>> begin Quoted text

My understanding is that RNN input and output shape is already defined in infershape API in RNN-inl.h. So I am using them in my RNN implementation.
// data: [sequence len, batch, input dimension] // Hidden shape is dim [total_layers, batch, state_size] // Cell shape is dim [total_layers, batch, state_size] // output: [sequence len, numdirection, num_direction * state_size] // outStateShape: [layer_num, batch, state size]

piiswrong commented 7 years ago

@mli

sbodenstein commented 7 years ago

@sxjscience: you should be explicit by what dropout you are referring to. Is it the version from " A Theoretically Grounded Application of Dropout in Recurrent Neural Networks" (https://arxiv.org/pdf/1512.05287.pdf), or from the older and less good (arXiv:1409.2329v5)? (or support both as options)

sxjscience commented 7 years ago

@sbodenstein Currently we've just coded the old version. The dropout method in the NIPS paper should be added later. Also, the performance boost in the paper is partially due to the dropout method for the embedding layer and we can also support it.

sxjscience commented 7 years ago

@zhenlinguo The problem may be that by doing this we cannot support stacked RNNs with different number of hidden state sizes. The API will be easier to use if we separate the weight, bias and states.

zhenlinluo commented 7 years ago

Hi all, I have one question, if I run RNN layer and return is combination of kOut, kStateOut, kStateCellOut, then in python, how I can get the topright of kStateOut and kStateCellout? What structure or API I can use? In rnn_cell_demo, this sentence is used after call RNN. hidden = mx.sym.Reshape(data=rnn, shape=(-1, num_hidden))

But I don't quite understand it. For seq2seq, h, y, c will be output, but how I can just get topright of h and c from stream?

magic282 commented 7 years ago

@sxjscience Hi, What do you mean by have "3/6 times faster" speed up with CUDNN? 3-6 times speed up?

sxjscience commented 7 years ago

@magic282 Yes, cudnn is faster.

>> end Quoted text
>> begin Raw data

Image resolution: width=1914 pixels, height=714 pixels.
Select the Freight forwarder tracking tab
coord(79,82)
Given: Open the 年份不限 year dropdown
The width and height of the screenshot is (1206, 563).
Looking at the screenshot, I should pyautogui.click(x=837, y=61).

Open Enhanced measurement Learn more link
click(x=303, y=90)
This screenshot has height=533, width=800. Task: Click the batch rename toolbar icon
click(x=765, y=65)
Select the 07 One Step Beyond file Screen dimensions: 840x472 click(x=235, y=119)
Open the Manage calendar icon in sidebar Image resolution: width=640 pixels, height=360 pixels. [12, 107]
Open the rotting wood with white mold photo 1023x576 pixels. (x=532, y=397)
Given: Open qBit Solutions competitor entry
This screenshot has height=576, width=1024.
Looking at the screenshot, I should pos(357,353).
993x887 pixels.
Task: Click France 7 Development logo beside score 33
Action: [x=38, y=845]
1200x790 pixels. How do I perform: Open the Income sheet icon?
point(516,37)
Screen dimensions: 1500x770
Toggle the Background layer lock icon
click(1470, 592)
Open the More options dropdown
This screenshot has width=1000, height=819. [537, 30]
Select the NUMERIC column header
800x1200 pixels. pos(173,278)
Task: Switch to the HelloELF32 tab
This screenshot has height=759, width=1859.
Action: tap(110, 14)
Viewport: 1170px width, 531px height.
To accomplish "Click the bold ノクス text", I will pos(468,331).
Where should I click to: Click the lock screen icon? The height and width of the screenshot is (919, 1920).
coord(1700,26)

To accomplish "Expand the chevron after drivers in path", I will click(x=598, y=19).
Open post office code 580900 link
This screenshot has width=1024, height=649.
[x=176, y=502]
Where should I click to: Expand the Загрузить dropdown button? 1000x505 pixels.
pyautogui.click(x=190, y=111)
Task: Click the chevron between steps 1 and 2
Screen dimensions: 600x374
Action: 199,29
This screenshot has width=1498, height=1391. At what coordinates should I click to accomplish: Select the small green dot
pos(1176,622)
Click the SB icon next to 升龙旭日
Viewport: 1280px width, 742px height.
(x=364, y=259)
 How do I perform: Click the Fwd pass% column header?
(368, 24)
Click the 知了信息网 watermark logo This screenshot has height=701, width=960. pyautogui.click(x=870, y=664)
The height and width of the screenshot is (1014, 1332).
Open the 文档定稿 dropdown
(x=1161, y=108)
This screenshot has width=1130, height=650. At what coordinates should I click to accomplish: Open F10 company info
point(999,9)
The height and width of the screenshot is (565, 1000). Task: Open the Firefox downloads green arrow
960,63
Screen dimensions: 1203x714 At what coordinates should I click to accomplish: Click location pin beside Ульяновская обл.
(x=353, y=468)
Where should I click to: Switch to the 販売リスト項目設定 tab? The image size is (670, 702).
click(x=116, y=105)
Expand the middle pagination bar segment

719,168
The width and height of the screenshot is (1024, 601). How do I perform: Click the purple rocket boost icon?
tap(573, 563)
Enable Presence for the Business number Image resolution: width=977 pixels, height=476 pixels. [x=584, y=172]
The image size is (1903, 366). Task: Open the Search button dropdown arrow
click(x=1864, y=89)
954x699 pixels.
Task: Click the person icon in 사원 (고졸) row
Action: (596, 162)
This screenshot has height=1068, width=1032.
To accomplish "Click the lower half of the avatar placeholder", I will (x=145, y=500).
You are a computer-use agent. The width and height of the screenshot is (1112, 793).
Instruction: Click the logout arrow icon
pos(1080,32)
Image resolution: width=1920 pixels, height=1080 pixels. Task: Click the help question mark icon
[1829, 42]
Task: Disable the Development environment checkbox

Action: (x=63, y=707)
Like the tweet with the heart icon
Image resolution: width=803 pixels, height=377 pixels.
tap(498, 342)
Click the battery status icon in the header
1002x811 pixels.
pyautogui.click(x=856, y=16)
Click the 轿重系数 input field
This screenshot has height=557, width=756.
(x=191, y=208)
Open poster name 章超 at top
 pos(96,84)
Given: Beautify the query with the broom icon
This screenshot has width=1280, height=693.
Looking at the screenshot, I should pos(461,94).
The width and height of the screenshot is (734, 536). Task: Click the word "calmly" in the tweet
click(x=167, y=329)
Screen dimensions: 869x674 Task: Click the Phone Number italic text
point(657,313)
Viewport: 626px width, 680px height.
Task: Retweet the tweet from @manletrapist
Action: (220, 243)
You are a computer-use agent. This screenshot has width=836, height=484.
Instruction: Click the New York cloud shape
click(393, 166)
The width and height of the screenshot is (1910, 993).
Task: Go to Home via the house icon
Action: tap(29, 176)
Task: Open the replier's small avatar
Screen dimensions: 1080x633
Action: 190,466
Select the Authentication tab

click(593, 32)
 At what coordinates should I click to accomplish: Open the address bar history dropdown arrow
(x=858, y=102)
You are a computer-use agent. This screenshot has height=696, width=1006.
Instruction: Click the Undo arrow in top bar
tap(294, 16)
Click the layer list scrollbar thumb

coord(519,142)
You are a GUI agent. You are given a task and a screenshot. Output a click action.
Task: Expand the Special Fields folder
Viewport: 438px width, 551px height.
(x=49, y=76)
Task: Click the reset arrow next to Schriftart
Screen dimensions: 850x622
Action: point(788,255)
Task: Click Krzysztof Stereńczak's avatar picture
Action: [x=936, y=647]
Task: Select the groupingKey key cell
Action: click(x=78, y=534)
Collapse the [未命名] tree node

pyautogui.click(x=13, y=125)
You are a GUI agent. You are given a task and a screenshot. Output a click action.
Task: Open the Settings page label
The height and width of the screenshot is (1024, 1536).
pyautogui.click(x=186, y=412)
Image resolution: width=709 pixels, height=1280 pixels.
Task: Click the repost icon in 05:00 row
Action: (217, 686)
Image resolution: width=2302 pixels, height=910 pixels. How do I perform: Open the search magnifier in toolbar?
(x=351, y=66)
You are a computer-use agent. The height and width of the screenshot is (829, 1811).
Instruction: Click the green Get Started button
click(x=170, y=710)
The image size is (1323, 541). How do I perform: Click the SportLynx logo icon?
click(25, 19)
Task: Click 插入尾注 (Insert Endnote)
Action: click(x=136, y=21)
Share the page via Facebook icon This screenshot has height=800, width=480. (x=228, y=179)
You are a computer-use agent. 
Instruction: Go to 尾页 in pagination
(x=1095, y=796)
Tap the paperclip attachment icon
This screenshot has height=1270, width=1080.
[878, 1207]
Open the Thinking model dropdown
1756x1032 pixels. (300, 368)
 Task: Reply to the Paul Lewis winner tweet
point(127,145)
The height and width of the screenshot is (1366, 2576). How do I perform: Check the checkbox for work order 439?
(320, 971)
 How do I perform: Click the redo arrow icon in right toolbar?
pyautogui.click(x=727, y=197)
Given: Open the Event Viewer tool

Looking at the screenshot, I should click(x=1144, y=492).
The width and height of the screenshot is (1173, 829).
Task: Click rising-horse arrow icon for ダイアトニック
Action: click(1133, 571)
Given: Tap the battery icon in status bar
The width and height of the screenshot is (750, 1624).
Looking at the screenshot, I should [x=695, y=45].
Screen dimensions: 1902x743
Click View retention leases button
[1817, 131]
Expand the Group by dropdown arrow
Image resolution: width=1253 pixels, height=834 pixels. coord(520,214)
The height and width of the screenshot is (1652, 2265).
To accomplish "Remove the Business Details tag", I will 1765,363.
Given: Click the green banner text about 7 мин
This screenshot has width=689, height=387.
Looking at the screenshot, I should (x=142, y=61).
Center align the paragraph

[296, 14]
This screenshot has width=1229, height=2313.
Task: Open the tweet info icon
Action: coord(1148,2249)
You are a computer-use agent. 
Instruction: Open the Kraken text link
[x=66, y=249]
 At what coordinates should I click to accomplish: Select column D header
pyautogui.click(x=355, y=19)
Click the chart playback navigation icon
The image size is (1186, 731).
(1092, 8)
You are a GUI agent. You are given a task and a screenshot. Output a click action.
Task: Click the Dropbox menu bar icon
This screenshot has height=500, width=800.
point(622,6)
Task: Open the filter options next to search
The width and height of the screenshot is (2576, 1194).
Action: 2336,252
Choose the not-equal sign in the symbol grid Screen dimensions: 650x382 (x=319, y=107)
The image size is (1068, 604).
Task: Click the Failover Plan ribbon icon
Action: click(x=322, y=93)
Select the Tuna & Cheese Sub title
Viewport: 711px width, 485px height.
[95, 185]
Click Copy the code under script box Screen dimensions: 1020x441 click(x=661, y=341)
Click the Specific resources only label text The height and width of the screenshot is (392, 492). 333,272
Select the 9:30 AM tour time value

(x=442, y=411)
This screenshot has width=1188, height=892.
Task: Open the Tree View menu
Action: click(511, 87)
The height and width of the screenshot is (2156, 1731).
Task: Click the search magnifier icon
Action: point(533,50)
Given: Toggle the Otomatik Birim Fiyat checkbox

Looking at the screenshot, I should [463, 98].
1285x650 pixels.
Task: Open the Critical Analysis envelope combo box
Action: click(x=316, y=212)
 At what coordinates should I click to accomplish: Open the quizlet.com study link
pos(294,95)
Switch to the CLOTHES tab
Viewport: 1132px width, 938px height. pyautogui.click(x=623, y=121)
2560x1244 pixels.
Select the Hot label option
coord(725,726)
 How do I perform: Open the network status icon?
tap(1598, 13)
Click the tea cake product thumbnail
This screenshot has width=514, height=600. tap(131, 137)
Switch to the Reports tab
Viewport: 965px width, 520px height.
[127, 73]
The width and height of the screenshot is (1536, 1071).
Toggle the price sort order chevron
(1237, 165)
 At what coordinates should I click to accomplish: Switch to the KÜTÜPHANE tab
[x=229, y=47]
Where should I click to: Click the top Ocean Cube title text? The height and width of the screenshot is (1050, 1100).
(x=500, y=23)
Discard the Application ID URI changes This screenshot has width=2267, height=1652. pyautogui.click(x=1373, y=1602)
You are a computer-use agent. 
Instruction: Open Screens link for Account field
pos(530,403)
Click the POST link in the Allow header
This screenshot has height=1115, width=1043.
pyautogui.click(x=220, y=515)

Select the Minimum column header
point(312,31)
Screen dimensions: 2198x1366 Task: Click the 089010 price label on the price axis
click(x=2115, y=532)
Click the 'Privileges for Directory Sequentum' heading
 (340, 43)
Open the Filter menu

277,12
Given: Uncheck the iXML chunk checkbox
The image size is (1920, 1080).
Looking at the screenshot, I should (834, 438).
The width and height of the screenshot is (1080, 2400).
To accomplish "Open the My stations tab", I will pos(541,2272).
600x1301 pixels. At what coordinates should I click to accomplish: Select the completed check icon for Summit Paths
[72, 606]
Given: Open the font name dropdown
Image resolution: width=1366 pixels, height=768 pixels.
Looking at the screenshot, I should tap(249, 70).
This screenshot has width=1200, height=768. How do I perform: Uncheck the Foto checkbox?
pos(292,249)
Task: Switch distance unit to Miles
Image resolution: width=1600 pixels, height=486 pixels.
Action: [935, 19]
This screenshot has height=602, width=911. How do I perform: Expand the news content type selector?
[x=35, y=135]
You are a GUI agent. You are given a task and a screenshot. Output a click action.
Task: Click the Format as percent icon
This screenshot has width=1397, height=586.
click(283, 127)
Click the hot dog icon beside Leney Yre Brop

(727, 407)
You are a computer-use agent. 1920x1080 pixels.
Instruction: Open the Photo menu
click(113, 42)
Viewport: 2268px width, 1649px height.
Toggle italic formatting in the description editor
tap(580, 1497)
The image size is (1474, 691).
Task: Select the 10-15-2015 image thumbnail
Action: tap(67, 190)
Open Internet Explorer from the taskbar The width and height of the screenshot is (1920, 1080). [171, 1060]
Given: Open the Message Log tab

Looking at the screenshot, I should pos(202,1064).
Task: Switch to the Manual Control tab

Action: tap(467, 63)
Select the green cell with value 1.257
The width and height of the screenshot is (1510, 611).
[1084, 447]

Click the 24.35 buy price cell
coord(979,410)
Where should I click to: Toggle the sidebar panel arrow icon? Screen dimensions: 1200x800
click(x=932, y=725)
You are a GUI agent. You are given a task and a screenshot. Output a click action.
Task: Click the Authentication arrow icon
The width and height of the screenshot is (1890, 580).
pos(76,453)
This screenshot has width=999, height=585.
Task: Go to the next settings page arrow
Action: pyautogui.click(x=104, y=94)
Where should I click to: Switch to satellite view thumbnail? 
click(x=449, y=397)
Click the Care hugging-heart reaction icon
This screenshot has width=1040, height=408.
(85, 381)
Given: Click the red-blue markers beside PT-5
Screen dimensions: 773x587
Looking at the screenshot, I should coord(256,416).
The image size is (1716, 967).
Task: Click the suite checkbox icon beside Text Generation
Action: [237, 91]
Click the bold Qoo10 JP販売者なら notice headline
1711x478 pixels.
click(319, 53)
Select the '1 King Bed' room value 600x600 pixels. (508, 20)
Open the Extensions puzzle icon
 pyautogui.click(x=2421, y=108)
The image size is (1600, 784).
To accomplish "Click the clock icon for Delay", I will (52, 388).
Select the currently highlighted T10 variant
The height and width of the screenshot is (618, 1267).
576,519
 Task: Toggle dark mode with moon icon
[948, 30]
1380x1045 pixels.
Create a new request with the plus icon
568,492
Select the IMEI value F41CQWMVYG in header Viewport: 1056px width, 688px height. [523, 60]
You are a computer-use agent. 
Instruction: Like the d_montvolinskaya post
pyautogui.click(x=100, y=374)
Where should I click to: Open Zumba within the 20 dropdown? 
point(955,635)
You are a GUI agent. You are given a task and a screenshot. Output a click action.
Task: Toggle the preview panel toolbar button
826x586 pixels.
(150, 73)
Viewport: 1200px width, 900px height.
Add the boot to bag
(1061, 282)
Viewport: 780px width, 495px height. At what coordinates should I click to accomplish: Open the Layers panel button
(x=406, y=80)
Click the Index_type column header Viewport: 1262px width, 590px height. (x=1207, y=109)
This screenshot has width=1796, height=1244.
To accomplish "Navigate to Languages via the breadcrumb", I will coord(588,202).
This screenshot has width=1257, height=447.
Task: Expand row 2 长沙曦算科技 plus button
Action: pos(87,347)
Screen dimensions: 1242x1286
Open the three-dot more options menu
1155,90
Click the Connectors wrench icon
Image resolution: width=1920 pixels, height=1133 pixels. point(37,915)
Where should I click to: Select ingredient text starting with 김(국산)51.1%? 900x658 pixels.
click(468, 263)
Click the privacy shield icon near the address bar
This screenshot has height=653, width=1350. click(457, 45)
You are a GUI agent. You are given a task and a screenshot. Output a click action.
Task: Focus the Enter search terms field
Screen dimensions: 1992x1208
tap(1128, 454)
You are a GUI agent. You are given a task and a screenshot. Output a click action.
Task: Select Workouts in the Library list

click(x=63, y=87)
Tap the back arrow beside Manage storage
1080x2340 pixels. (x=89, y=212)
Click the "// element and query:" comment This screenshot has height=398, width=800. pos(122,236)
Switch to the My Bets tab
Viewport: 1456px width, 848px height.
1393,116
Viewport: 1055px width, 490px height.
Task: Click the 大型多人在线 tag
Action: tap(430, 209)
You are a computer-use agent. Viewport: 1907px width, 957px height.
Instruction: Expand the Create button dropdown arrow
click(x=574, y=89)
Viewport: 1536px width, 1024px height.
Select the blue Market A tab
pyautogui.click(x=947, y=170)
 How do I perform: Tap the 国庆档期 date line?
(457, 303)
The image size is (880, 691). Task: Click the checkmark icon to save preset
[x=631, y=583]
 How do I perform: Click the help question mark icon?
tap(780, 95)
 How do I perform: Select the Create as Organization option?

>> end Raw data

:: Parts of the exercise ::
• A. Translate this sentence from the RNN discussion thread into Spanish: "The API will be easier to use if we separate the weight, bias and states."
• B. In the RNN discussion thread, what does sxjscience say might be the problem with the approach addressed to zhenlinguo?
• C. Extend the RNN discussion thread from where it stops.
The data above is separate material from the RNN discussion thread.

:: Responses to the tasks ::
• A. La API será más fácil de usar si separamos el peso, el sesgo y los estados.

• B. Doing it that way might make it impossible to support stacked RNNs with different numbers of hidden state sizes.

• C.
magic282 commented 7 years ago

@sxjscience I strongly suggest that we have a benchmark for RNN related models, such as RNN LM, s2s, and attention, comparing with popular Theano and TF. Actually I have implemented s2s+attention NMT model with mxnet and got state-of-the-art result on IWSLT data. However, the training speed is not very fast. According to this benchmark https://github.com/guolinke/deep-learning-benchmarks/blob/master/result.md , mxnet is faster than other tools for the FCN models but slower for LSTM. I am really curious about the reason. But this is just a reference since I don't really believe that Theano is much faster than Torch.

And about the CUDNN speed up. Our group has built a DL framework from scratch and we are planning to leverage CUDNN to speed up training. We can only get 2 times speed up at most since our tool is already very fast for RNN models (because of some optimization for RNN). So I am thinking that if mxnet can have some optimization for RNN models without the support of CUDNN?

sxjscience commented 7 years ago

@magic282 Yes, we need to include such a benchmark. Would you mind sharing your implementation? In fact, we haven't got an s2s + attention example yet. It will be easier for us to investigate whether the speed is not that satisfactory if we have the example code.

magic282 commented 7 years ago

@sxjscience Sure, I will refactor the code and share it and hope that we can speed it up.

zhenlinluo commented 7 years ago

@magic282 , do you have early code which call RNN layer rather than lstm_unroll python? I already implemented mkl based RNN for CPU and going to release later. But I am lack of s2s model to test the perf.

magic282 commented 7 years ago

@zhenlinluo Nope.

zhenlinluo commented 7 years ago

@magic282 since you have s2s model based on cudnn RNN layer, could you pls help to answer my question about what need to be returned after call mx.sym.RNN(xxxx, state_output=True) in encoder and decoder func? Since output Tblob will include kOut, kStateOut and kCell, but I just need to return 2D array kStateOut and kCell on top-right cell as input to decoder, how to do that?

magic282 commented 7 years ago

@zhenlinluo I don't have s2s base on cudnn RNN symbol since I implemented LSTM or GRU using the basic OP.

zhenlinluo commented 7 years ago

@mli @piiswrong Do you know how to get specific data when outputs are multiple in python?

magic282 commented 7 years ago

@sxjscience Hi, I have uploaded the s2s + attention code. It might have some bugs since this time I can only get 44 BLEU score. Link, https://github.com/magic282/MXNMT

sxjscience commented 7 years ago

@magic282 Is it possible to revise the code to run the WMT14 or WMT15 dataset? We'd better do pair-test with TensorFlow.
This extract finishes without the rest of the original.